Atualmente, a unidade prisional de Catalão, localizada no bairro Jardim Primavera, enfrenta um cenário de superlotação. Construída na década de 1980 para receber cerca de 80 detentos, a estrutura abriga hoje aproximadamente 400 reeducandos, realidade que evidencia a necessidade de ampliação da capacidade do sistema.

Além da superlotação, o atual presídio de Catalão está localizado em uma região da cidade inadequada
Apesar do reconhecimento sobre a importância de uma nova unidade, vereadores demonstraram insatisfação ao afirmarem que a notícia surgiu sem diálogo prévio com a Câmara Municipal, Prefeitura ou população.
O presidente da Câmara, Jair Humberto, afirmou não ser contrário à construção do presídio, mas defendeu que o tema precisa ser amplamente debatido com moradores, parlamentares e com a própria administração municipal.

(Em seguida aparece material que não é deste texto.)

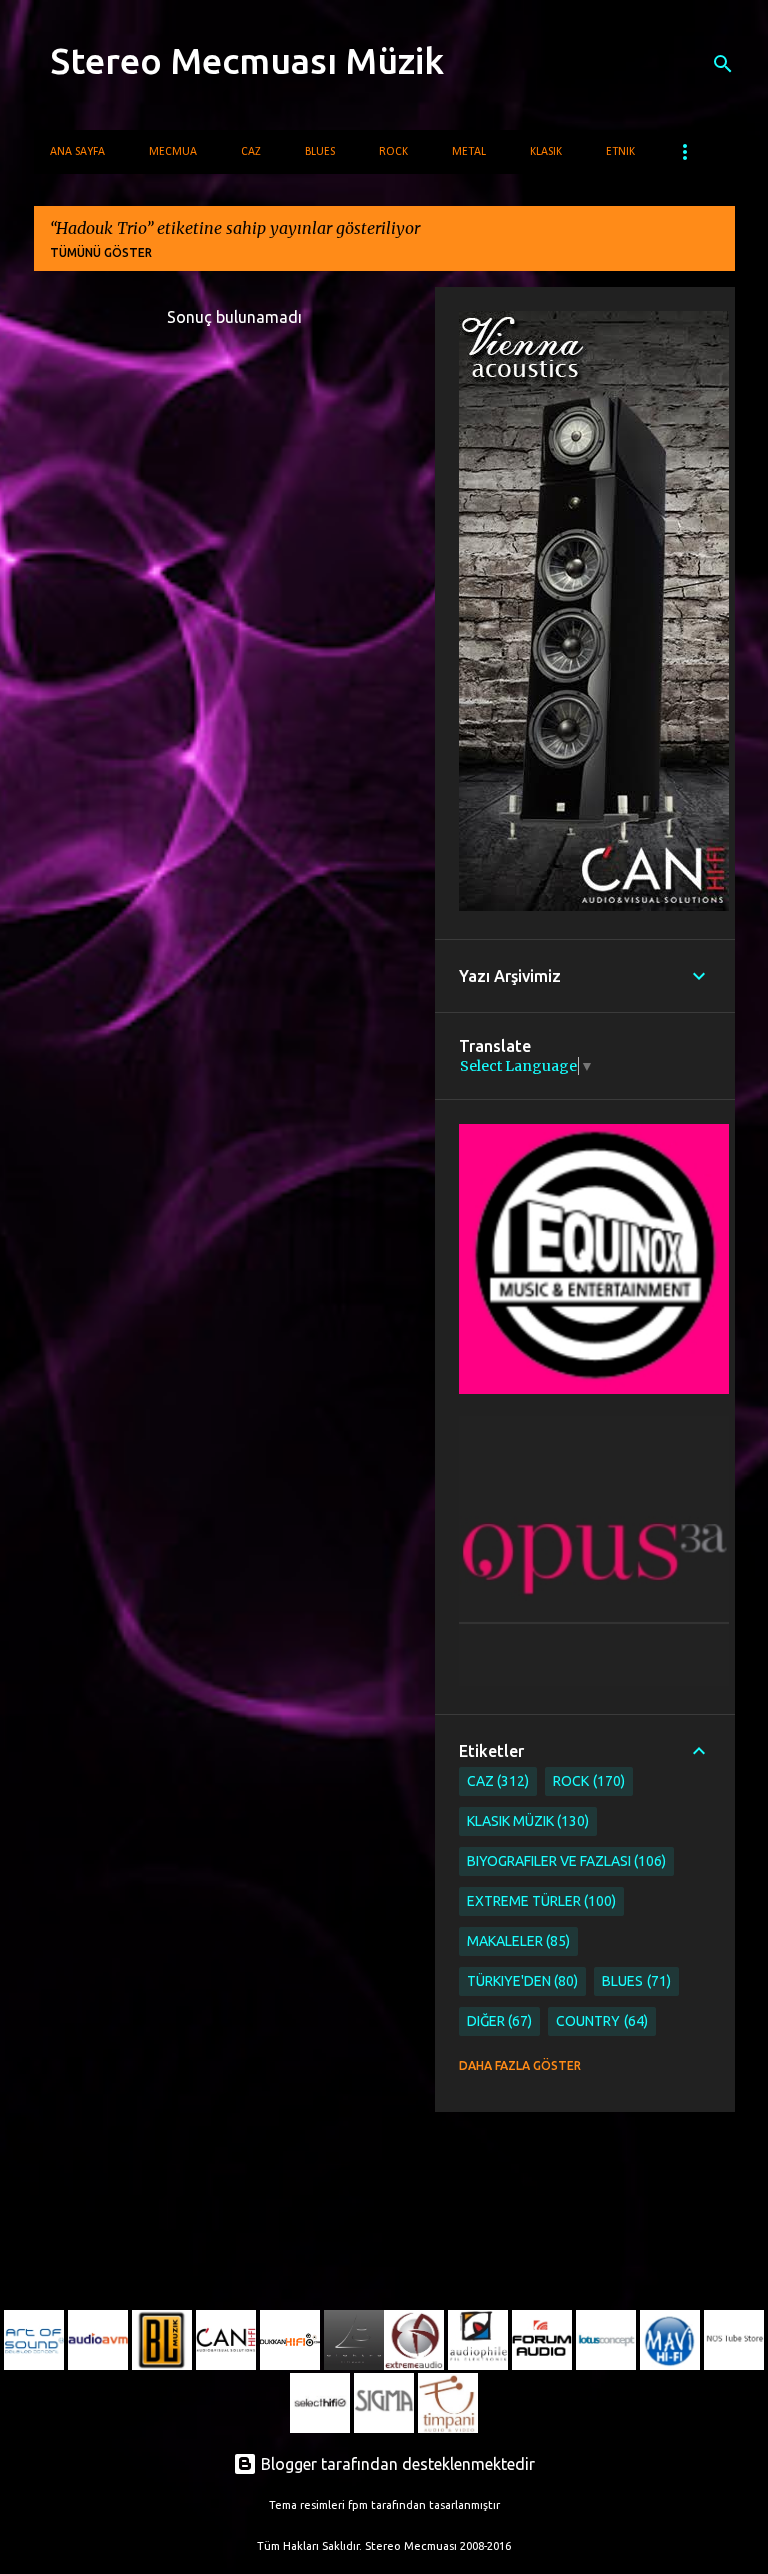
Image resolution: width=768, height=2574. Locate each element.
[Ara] (723, 64)
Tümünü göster (101, 252)
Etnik (620, 152)
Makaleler (517, 1941)
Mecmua (173, 152)
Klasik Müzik (526, 1821)
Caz (251, 152)
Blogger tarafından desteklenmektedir (396, 2464)
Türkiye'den (521, 1981)
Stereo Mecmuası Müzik (247, 60)
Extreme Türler (540, 1901)
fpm (358, 2505)
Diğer (498, 2021)
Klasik (546, 152)
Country (600, 2021)
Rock (393, 152)
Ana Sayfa (77, 152)
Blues (320, 152)
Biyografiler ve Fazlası (565, 1861)
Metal (469, 152)
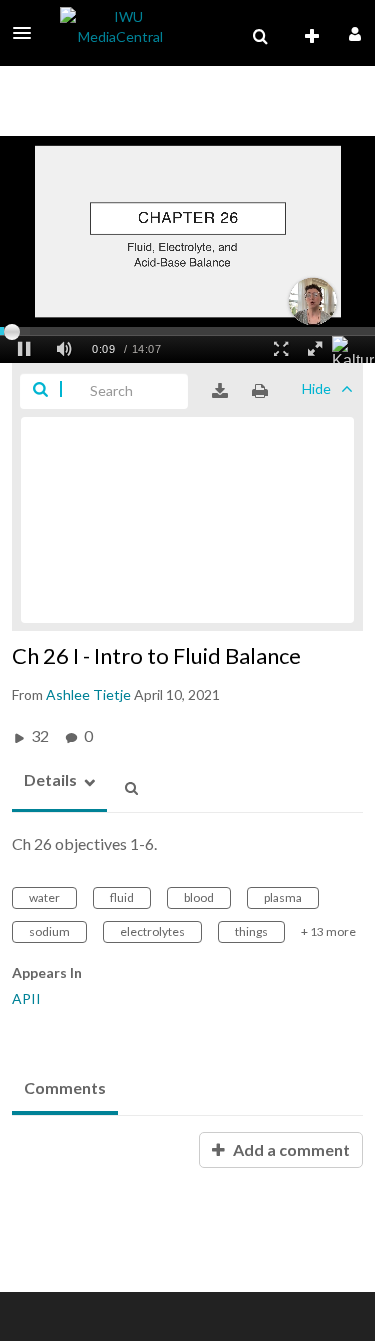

Segundo os posicionamentos apresentados durante a sessão, a principal preocupação está relacionada à escolha do local e aos impactos que a instalação poderá gerar, especialmente diante da necessidade de planejamento urbano e participação popular.
Nos bastidores políticos, o nome do ex-prefeito Adib Elias também entrou no debate. Informações apontam que ele estaria atuando junto ao Governo de Goiás para viabilizar a construção da obra. No entanto, conforme as manifestações registradas, parte da discordância estaria relacionada à forma como as articulações vêm sendo conduzidas.
A discussão deve continuar nas próximas semanas, com expectativa de novos debates envolvendo poder público, lideranças políticas e a comunidade.